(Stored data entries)
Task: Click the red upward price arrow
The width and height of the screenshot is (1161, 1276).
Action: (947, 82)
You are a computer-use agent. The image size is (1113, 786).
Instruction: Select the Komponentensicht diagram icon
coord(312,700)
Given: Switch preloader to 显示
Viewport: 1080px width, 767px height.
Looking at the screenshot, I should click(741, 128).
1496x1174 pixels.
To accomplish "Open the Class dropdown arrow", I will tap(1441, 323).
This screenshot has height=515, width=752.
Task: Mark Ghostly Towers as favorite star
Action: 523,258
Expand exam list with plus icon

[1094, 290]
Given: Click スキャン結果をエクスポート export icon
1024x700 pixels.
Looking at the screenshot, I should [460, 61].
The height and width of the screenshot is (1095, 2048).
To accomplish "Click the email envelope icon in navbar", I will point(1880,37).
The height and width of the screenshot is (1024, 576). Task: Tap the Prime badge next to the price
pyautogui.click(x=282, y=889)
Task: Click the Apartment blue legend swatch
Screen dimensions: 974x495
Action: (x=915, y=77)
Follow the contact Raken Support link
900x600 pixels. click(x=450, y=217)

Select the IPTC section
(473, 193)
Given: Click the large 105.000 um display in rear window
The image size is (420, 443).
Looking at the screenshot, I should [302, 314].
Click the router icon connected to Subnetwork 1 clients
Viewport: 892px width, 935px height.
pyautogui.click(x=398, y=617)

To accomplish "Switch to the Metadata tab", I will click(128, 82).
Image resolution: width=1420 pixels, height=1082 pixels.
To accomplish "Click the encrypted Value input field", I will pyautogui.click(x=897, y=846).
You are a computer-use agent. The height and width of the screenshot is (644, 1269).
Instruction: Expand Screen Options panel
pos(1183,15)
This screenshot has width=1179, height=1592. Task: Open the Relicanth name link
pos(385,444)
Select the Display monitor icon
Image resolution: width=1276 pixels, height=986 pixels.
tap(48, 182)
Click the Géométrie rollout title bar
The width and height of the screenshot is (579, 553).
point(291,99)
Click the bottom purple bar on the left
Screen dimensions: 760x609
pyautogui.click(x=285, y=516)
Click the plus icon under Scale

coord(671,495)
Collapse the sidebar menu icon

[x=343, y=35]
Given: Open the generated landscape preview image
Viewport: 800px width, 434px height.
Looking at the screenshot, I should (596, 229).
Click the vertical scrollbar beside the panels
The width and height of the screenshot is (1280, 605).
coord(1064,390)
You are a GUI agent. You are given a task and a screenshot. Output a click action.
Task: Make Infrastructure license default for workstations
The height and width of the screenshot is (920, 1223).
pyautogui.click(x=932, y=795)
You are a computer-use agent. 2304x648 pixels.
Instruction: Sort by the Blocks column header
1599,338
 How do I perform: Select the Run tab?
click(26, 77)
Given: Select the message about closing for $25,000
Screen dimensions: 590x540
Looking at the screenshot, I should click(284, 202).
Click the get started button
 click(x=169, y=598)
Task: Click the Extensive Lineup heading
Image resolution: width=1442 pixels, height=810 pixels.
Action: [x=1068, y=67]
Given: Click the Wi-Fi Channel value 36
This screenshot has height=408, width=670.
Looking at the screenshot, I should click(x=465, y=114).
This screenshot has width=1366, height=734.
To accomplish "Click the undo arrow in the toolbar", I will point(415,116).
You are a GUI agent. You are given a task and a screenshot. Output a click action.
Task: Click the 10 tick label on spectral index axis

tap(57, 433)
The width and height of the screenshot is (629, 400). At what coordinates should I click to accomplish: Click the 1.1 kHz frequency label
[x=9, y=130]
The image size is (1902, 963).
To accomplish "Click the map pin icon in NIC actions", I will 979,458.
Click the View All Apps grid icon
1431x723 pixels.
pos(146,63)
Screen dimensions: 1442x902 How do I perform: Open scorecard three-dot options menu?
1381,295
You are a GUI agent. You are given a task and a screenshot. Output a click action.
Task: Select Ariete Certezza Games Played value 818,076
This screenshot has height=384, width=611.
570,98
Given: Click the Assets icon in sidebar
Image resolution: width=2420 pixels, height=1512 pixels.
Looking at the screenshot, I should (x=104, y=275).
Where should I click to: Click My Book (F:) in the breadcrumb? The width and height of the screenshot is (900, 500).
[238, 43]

§ **Work request**:
Above are the records; restate each one exactly.

§ **Solution to this exercise**:
Task: Click the red upward price arrow
The width and height of the screenshot is (1161, 1276).
Action: (947, 82)
You are a computer-use agent. The image size is (1113, 786).
Instruction: Select the Komponentensicht diagram icon
coord(312,700)
Given: Switch preloader to 显示
Viewport: 1080px width, 767px height.
Looking at the screenshot, I should click(741, 128).
1496x1174 pixels.
To accomplish "Open the Class dropdown arrow", I will tap(1441, 323).
This screenshot has height=515, width=752.
Task: Mark Ghostly Towers as favorite star
Action: 523,258
Expand exam list with plus icon

[1094, 290]
Given: Click スキャン結果をエクスポート export icon
1024x700 pixels.
Looking at the screenshot, I should [460, 61].
The height and width of the screenshot is (1095, 2048).
To accomplish "Click the email envelope icon in navbar", I will point(1880,37).
The height and width of the screenshot is (1024, 576). Task: Tap the Prime badge next to the price
pyautogui.click(x=282, y=889)
Task: Click the Apartment blue legend swatch
Screen dimensions: 974x495
Action: (x=915, y=77)
Follow the contact Raken Support link
900x600 pixels. click(x=450, y=217)

Select the IPTC section
(473, 193)
Given: Click the large 105.000 um display in rear window
The image size is (420, 443).
Looking at the screenshot, I should [302, 314].
Click the router icon connected to Subnetwork 1 clients
Viewport: 892px width, 935px height.
pyautogui.click(x=398, y=617)

To accomplish "Switch to the Metadata tab", I will click(128, 82).
Image resolution: width=1420 pixels, height=1082 pixels.
To accomplish "Click the encrypted Value input field", I will pyautogui.click(x=897, y=846).
You are a computer-use agent. The height and width of the screenshot is (644, 1269).
Instruction: Expand Screen Options panel
pos(1183,15)
This screenshot has width=1179, height=1592. Task: Open the Relicanth name link
pos(385,444)
Select the Display monitor icon
Image resolution: width=1276 pixels, height=986 pixels.
tap(48, 182)
Click the Géométrie rollout title bar
The width and height of the screenshot is (579, 553).
point(291,99)
Click the bottom purple bar on the left
Screen dimensions: 760x609
pyautogui.click(x=285, y=516)
Click the plus icon under Scale

coord(671,495)
Collapse the sidebar menu icon

[x=343, y=35]
Given: Open the generated landscape preview image
Viewport: 800px width, 434px height.
Looking at the screenshot, I should (596, 229).
Click the vertical scrollbar beside the panels
The width and height of the screenshot is (1280, 605).
coord(1064,390)
You are a GUI agent. You are given a task and a screenshot. Output a click action.
Task: Make Infrastructure license default for workstations
The height and width of the screenshot is (920, 1223).
pyautogui.click(x=932, y=795)
You are a computer-use agent. 2304x648 pixels.
Instruction: Sort by the Blocks column header
1599,338
 How do I perform: Select the Run tab?
click(26, 77)
Given: Select the message about closing for $25,000
Screen dimensions: 590x540
Looking at the screenshot, I should click(284, 202).
Click the get started button
 click(x=169, y=598)
Task: Click the Extensive Lineup heading
Image resolution: width=1442 pixels, height=810 pixels.
Action: [x=1068, y=67]
Given: Click the Wi-Fi Channel value 36
This screenshot has height=408, width=670.
Looking at the screenshot, I should click(x=465, y=114).
This screenshot has width=1366, height=734.
To accomplish "Click the undo arrow in the toolbar", I will point(415,116).
You are a GUI agent. You are given a task and a screenshot. Output a click action.
Task: Click the 10 tick label on spectral index axis

tap(57, 433)
The width and height of the screenshot is (629, 400). At what coordinates should I click to accomplish: Click the 1.1 kHz frequency label
[x=9, y=130]
The image size is (1902, 963).
To accomplish "Click the map pin icon in NIC actions", I will 979,458.
Click the View All Apps grid icon
1431x723 pixels.
pos(146,63)
Screen dimensions: 1442x902 How do I perform: Open scorecard three-dot options menu?
1381,295
You are a GUI agent. You are given a task and a screenshot. Output a click action.
Task: Select Ariete Certezza Games Played value 818,076
This screenshot has height=384, width=611.
570,98
Given: Click the Assets icon in sidebar
Image resolution: width=2420 pixels, height=1512 pixels.
Looking at the screenshot, I should (x=104, y=275).
Where should I click to: Click My Book (F:) in the breadcrumb? The width and height of the screenshot is (900, 500).
[238, 43]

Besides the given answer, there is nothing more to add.